Faire une série ayant pour cadre les institutions européennes n'allait pas de soi, déjà de par le manque de connaissances globale qu'a le citoyen des institutions ne serait-ce que nationales, mais aussi de par la barrière de la langue (ou plutôt des langues) induite par ce cadre - même si le Français et l'Anglais restent ici majoritaires. Ces considérations ont sans doute mené à la diffusion en ligne de cette série qui prend le parti de l'humour (parfois génial et parfois lourdingue) mais n'est pas dénuée de sérieux et de sensibilité pour autant.
J'ai un peu de mal avec le personnage principal, qui au-delà de ses bouffonneries et de sa maladresse a un coté un peu trop calculateur (qui rate à presque tous les coups d'ailleurs). D'ailleurs, on ne sait pas trop d'où il sort. Devenir assistant parlementaire, même au niveau européen, ne demande certes pas forcément une connaissance approfondie des institutions, mais une certaine politisation, ces emplois s'aquiérant en général par réseau. La série nous dit que Samy the shark n'a ni l'un ni l'autre. Etrange.
Cette série a tout de même le mérite d'avoir une patte bien à elle, au niveau du soundtrack notamment, et nous offre mine de rien des plans recherchés ; il n'y a qu'à voir cette scène de l'avant-dernier épisode où Ingy nous délivre un monologue clairement inspiré du "fuck society" de Mr. Robot.
Et les personnages sont tout de même attachants, la palme revenant à l'OVNI Eamon qui est d'un flegme incroyable.

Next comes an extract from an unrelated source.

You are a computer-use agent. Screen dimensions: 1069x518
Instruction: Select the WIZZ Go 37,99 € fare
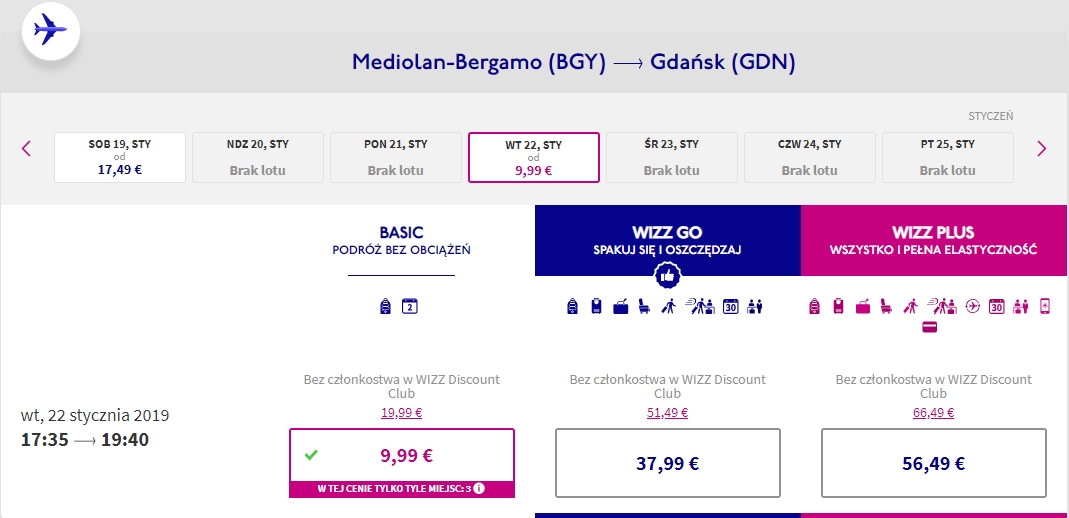pos(667,463)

La série a aussi conscience de sa propre ironie, faisant des blague meta au carré - Samy proposant à ses deux comparses de faire une collocation au début de la série en décrivant une parodie d'amitié de séries ; qui fini par arriver en fin de saison alors qu'ils se remémorent les bons moments ; la plaisanterie devenant alors réalité. Dans l'ensemble, la fin de saison a une approche plus sérieuse que le burlesque de certains épisodes, et c'est tant mieux.
Sans être révolutionnaire, Parlement a l'originalité pour elle, dans son initiative comme dans son traitement, et constitue un bon moment, qui plus est instructif pour ceux qui ne s'interessent pas à la politique au-delà des discussions PMU.